Can not get CUDA python backtrace

tangweikai420 · April 18, 2023, 8:25am

Hello everyone! Documents says nsys can get CUDA python backtrace like:

However, when using nsys myself, I can only see python frames with no other detail like:

So what should I do?
I use remote profile on nsys 2023.2.1Windows-x64, target is on linux, with python3.9 and CUDA11.1.
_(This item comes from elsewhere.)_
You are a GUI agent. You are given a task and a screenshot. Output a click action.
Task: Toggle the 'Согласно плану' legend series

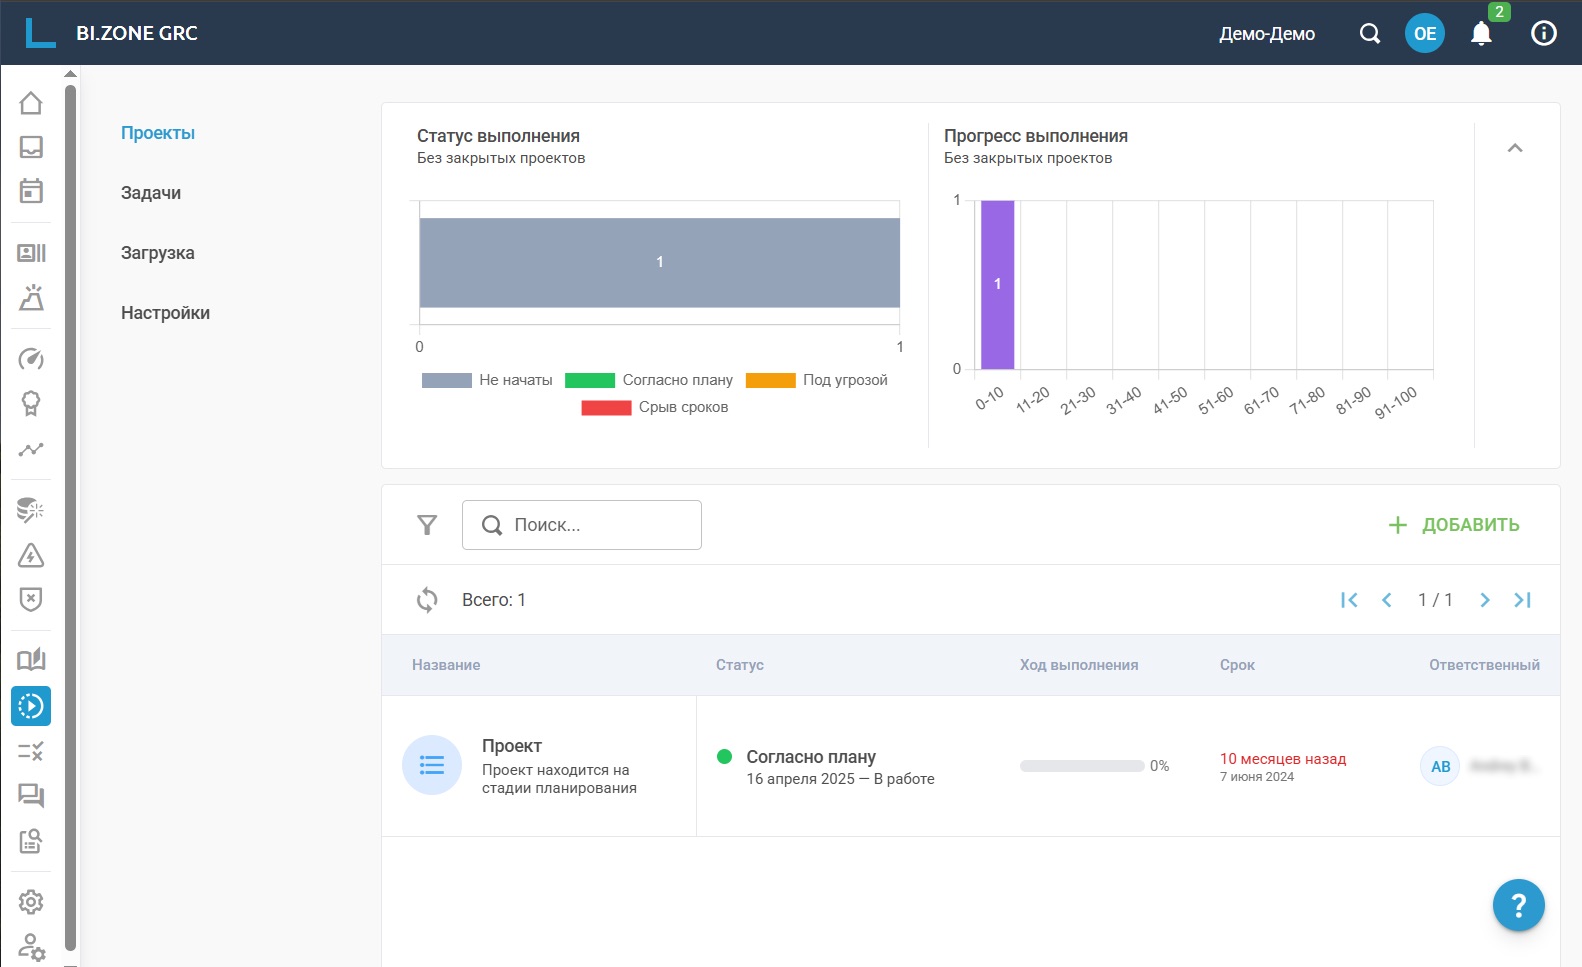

hwilper · April 18, 2023, 7:02pm

How did you launch Nsys? You have to use the -cudabacktrace option:

--cudabacktrace

Options: all, none, kernel, memory, sync, other
Default:none

When tracing CUDA APIs, enable the collection of a backtrace when a CUDA API is invoked. Significant runtime overhead may occur. Values may be combined using ‘,’. Each value except ‘none’ may be appended with a threshold after ‘:’. Threshold is duration, in nanoseconds, that CUDA APIs must execute before backtraces are collected, e.g. ‘kernel:500’. Default value for each threshold is 1000ns (1us). Note: CPU sampling must be enabled. Note: Not available on IBM Power targets.

tangweikai420 · April 18, 2023, 7:18pm

Thanks for your reply! In fact I use nsys gui:

Any problem? Should I enable “collect python backtrace samples”? However if I enable it, everytime I try to open the nsys report, the nsys gui crash immediately.

tangweikai420 · April 19, 2023, 10:24am

And I found that if I use nsys cli on target system instead of remote Windows gui like:
nsys profile -w true -t cuda,nvtx,osrt,cudnn,cublas -s cpu -o nsight_report -f true --cudabacktrace=true -x true python3.9 main.py
I can get some backtrace details like:

So is there something wrong about remote profile?

hwilper · April 19, 2023, 3:25pm

Initially since you said you were calling from the GUI I thought maybe you needed to ask for process-tree wide analysis, but you have done that.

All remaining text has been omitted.